Mlliyet Milliyet Blog Milliyet Blog
 
Facebook Connect
Blog Kategorileri
 

05 Temmuz '10

 
Kategori
Şiir
 

Duygular kelepçelenmemeli!

Patlıcanı nasıl tarif edersiniz?

Dışı deri gibi içi darı gibi değil mi?

Peki inciri?

Onun da dışı deri gibi içi darı gibi!

Hayatında patlıcan görmemiş birine böyle bir tarif yaparsanız bunu incir anlar! İncir görmemiş olan da patlıcan!

İkisini de bilen?

Sorar!

Sebze mi meyve mi diye!

“Meyve!”

“İncir o zaman!”

“Sebze!”

“O zaman patlıcan!”

Şimdi müsaade verirseniz bir konuya gireyim!

Pir Sultan Abdal kim?

Halk ozanı!

Hangi Edebiyat Fakültesini bitirmiş?

Ya da Yunus!

Ya da Kul Himmet!

Ya da Aşık Veysel!

Duygulara kelepçe vurmayalım beyler!
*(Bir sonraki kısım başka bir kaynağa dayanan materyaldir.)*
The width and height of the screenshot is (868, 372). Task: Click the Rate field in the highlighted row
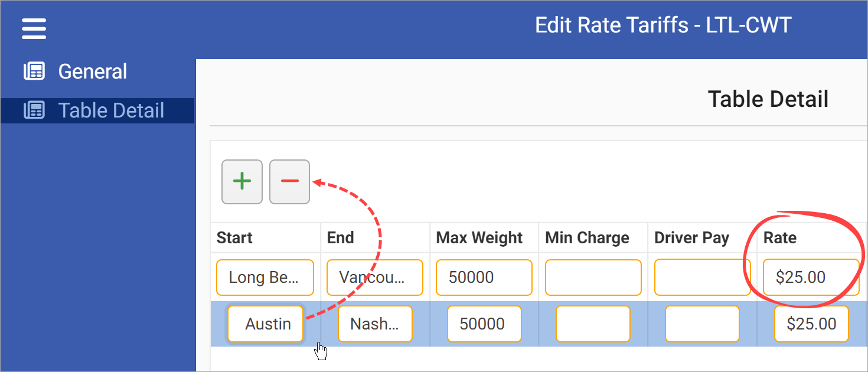coord(811,324)
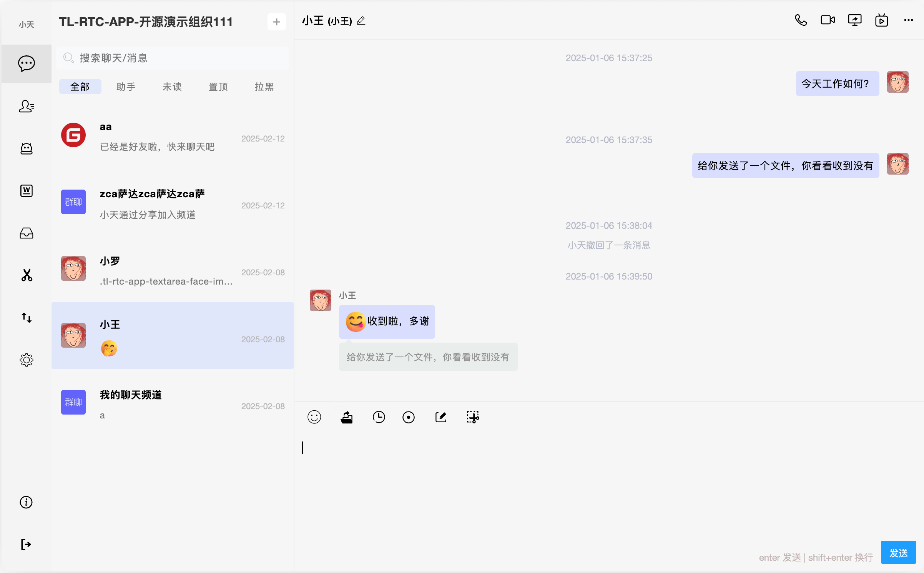The height and width of the screenshot is (573, 924).
Task: Upload a file attachment
Action: click(x=346, y=417)
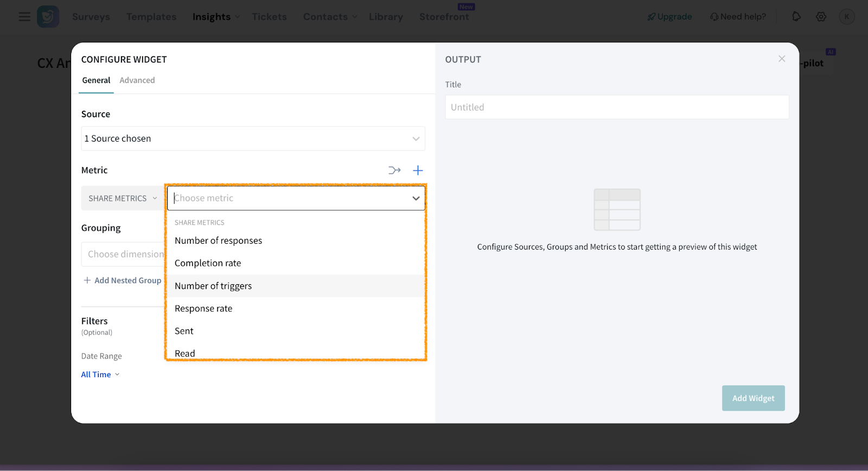Open the hamburger menu icon
This screenshot has width=868, height=471.
pos(24,17)
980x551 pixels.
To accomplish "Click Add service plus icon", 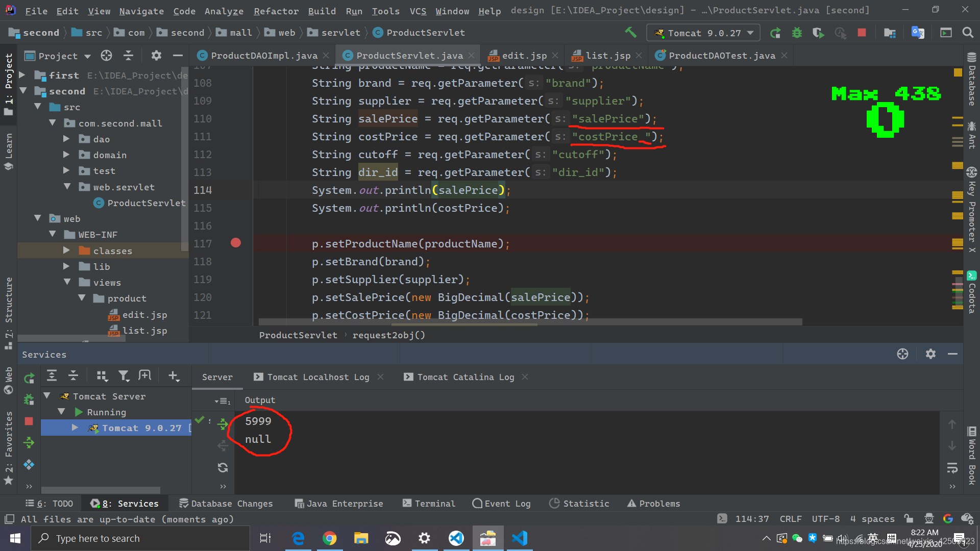I will [174, 377].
Kafamızda bir kalıp oluşturuyoruz herkesi o kalıptan geçmeye zorluyoruz!

Ya da şöyle diyeyim!

Kafamızdaki engeli kara koyun aşmıyor!

Uyuyamıyoruz bu sefer!

Sabahı ediyoruz!

Fıkrası var işte! Anlayın!..

Herkes şiir yazabilir.

Şiir yazmanın okulu mu var? Olsa ne komik olurdu değil mi?
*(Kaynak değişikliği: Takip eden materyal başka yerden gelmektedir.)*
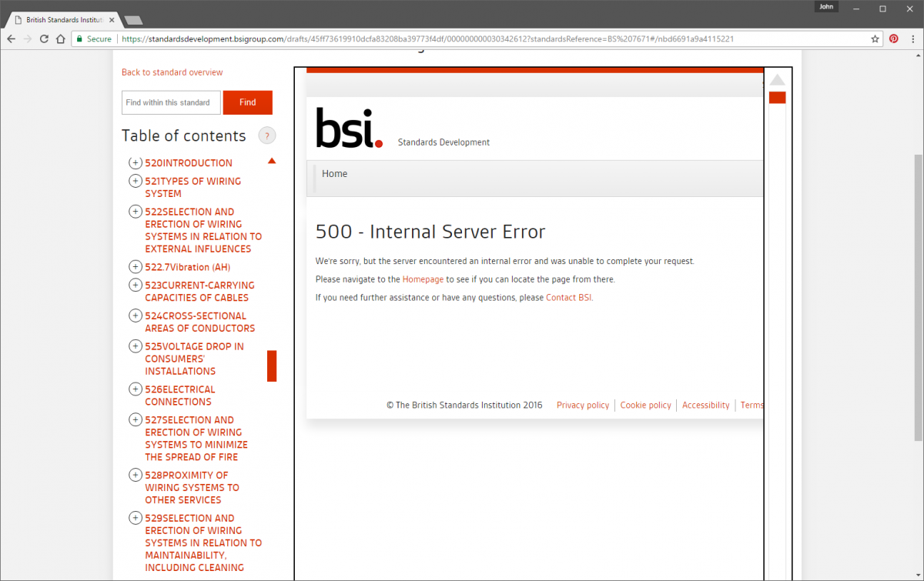This screenshot has height=581, width=924.
Task: Expand 526 ELECTRICAL CONNECTIONS section
Action: [x=136, y=390]
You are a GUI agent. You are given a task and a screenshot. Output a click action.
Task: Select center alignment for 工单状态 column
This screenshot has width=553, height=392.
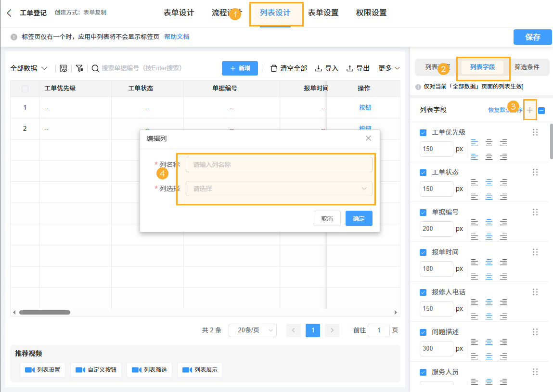489,182
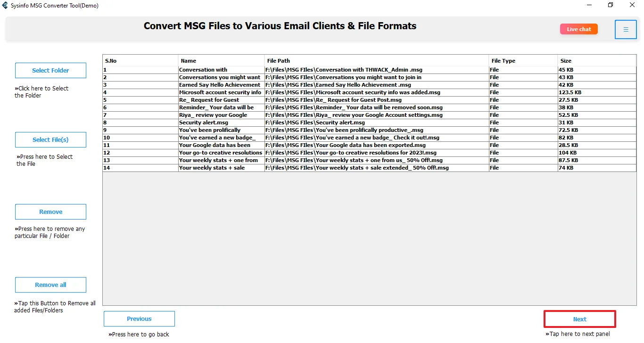This screenshot has height=343, width=644.
Task: Sort by the Name column header
Action: pyautogui.click(x=221, y=61)
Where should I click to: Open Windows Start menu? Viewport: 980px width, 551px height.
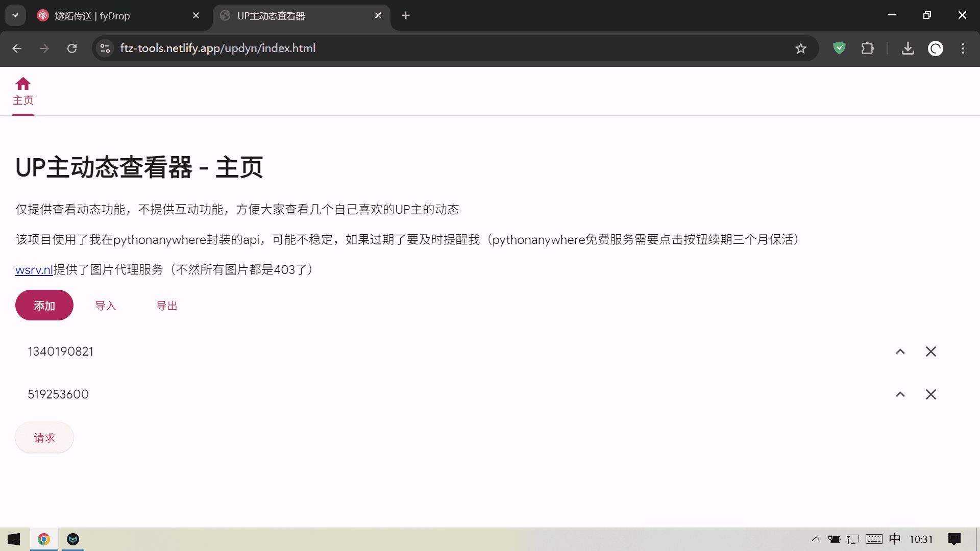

“Osman! Yaz oğlum bir şiir; biraz Orhan Veli, biraz Sabahattin Ali, biraz da Karacaoğlan olsun! “

Ruhsuz bir şey olur değil mi?

Yukarıda bir tarif yaptım iki anlamı çıktı! Ben böyle anlarım, bir diğeri başka anlar. Belki yazan başka düşünmüştür!

Algılama herkeste farklıdır!

Herkes çiçeği farklı algılar, farklı yorumlar. Aşkı farklı anlar ,farklı yorumlar! Şöyle yapılsa olur muydu acaba?

“Arkadaşlar, komisyonumuz son elli yılın Lale şiirini seçti! Bunda sonra her şair bunu yazacak! Ta ki yeni bir Lale şiiri seçilene kadar!”

Duyguları kelepçelemeyelim!

 
Toplam blog
: 1640
: 466
Kayıt tarihi
: 27.01.07
 
 

Doğum tarihim değişmedi ama çok şey değişti bu güne kadar. En başta, dede oluyorum! Evet; şaşırdı..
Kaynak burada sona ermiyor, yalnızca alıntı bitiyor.